Instad of using a single Route 53 Hosted Zone, I created a separate Route 53 hosted zone for the dev subdomain within the main domain's hosted zone. While this sounds more complex by requiring two Hosted Zones, this actually simplfies the CDK code required.

In the main hosted zone, you create NS records pointing to the dev hosted zone
The dev hosted zone becomes authoritative for all *.dev.example.com domains

// From infra/src/main.ts
const environments = {
  prod: {
    domainName: "example.com",
    environment: "prod" as const,
    hostedZoneId: "Z088376XXXXXXXX", // Main domain hosted zone
  },
  dev: {
    domainName: "dev.example.com",
    environment: "dev" as const,
    hostedZoneId: "Z031287XXXXXXXX", // Subdomain hosted zone
  },
};

This setup simplfies the CDK code because no environment prefixes are needed. Now, in your CDK code, you can simply write:

const apiDomain = `api.${props.domainName}`;
const authDomain = `auth.${props.domainName}`;

The domain name already includes the environment context (example.com or dev.example.com), so your subdomains automatically become:

Production: api.example.com, auth.example.com
Development: api.dev.example.com, auth.dev.example.com

This approach eliminates conditional logic throughout your infrastructure code and makes adding new environments trivial.
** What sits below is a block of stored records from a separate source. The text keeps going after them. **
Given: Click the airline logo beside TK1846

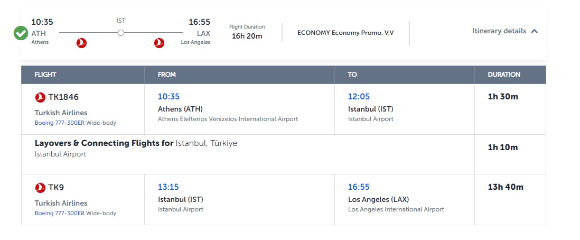Looking at the screenshot, I should (40, 97).
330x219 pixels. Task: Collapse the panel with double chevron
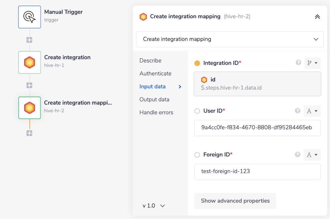click(317, 17)
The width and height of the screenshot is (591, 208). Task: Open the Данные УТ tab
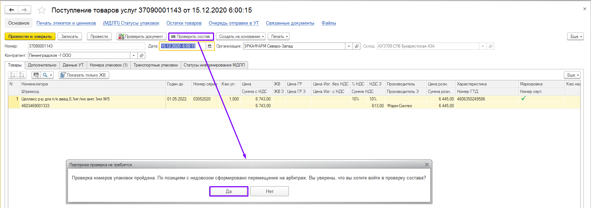coord(73,65)
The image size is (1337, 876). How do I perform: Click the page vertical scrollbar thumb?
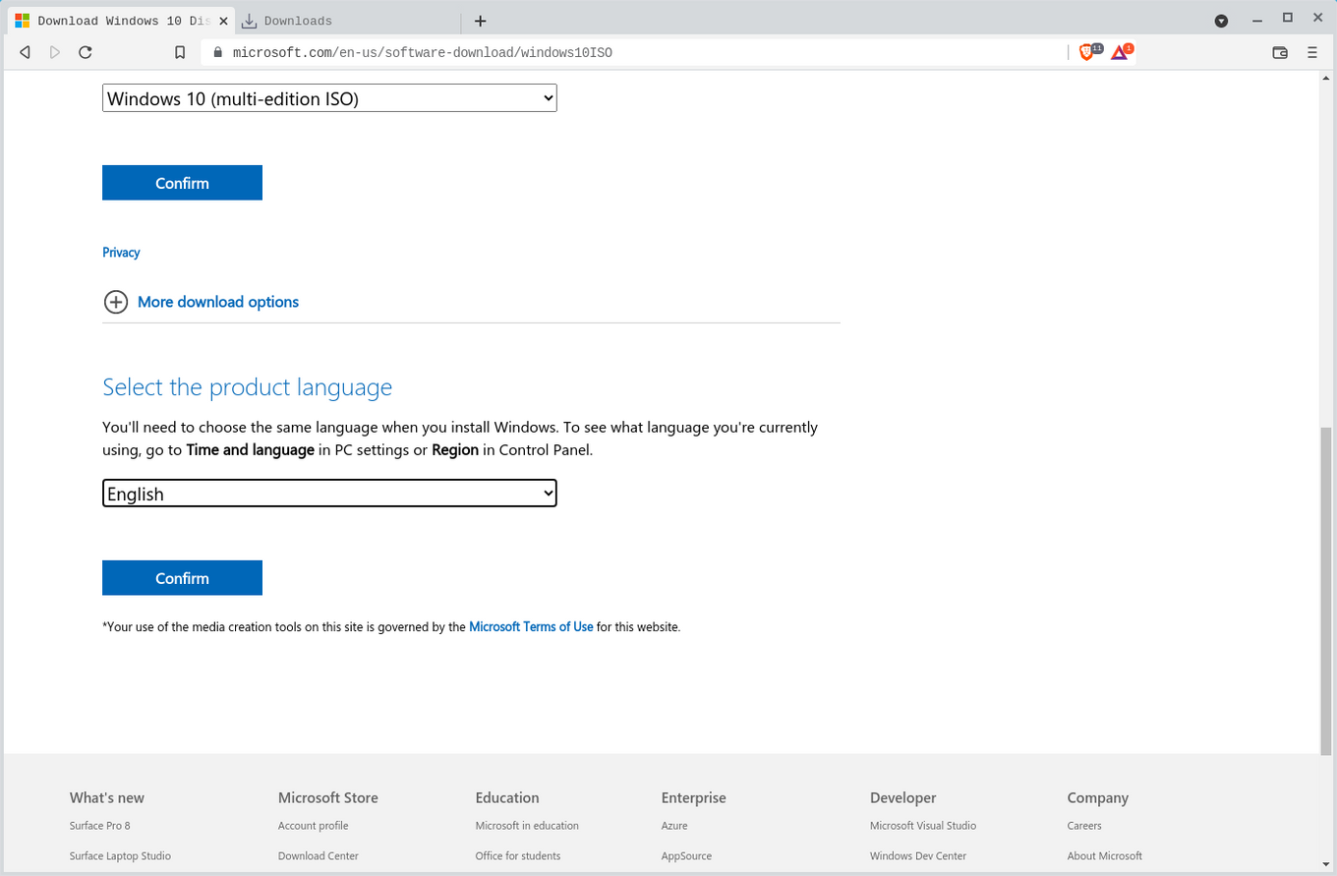pyautogui.click(x=1326, y=590)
The Second Challenge: Lengthy Deployment/Delete times for Complex Stacks

With Cognito User Pools, custom domains, CloudFront distributions, and certificates, a full deployment or deletions can take a significant amount of time.

The solution? Split your infrastructure into logical, independently deployable stacks:

1. DNSStack       → Manages certificates and some DNS resources
2. CognitoStack   → Handles authentication infrastructure
3. MainStack      → Contains application resources

This separation is important because it moves resources that should never change to their own Stack and allows the Main Stack to be deleted without deleting foundational resources.
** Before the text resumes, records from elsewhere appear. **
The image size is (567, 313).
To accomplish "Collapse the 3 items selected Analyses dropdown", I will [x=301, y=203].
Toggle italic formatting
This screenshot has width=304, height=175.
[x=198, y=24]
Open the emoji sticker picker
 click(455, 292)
DNS Stack: Deploy once when setting up the environment, then forget about it
Cognito Stack: Update only when authentication requirements change
Main Stack: Deploy frequently with your application updates

Now, if we need to delete the Main Stack, we don't have to delete the Cognito Custom Domain because we created that in the Cognito Stack.

The Third Challenge: Resource Dependencies

Cognito custom domains require the apex domain to exist - According to AWS documentation, "the parent domain must have a DNS A record" for custom domain creation to succeed
CloudFront creates the A record for the apex domain
But CloudFront is in the Main stack, which deploys AFTER Cognito

The problem was clear: Cognito couldn't create auth.dev.example.com because dev.example.com didn't resolve to anything yet.

The DNS Placeholder Strategy

The solution is to create a temporary placeholder in the DNSStack:

// In DnsStack - Create placeholder
new ARecord(this, "BaseDomainPlaceholder", {
  zone: hostedZone,
  recordName: "", // Empty string = apex domain
  target: RecordTarget.fromIpAddresses("192.0.2.1"), // RFC5737 test IP
  comment: "Placeholder A record for Cognito custom domain validation",
  deleteExisting: true,
});

Why 192.0.2.1? It's a special IP address from RFC 5737 reserved for documentation and examples. It will never route anywhere real, making it perfect for our placeholder.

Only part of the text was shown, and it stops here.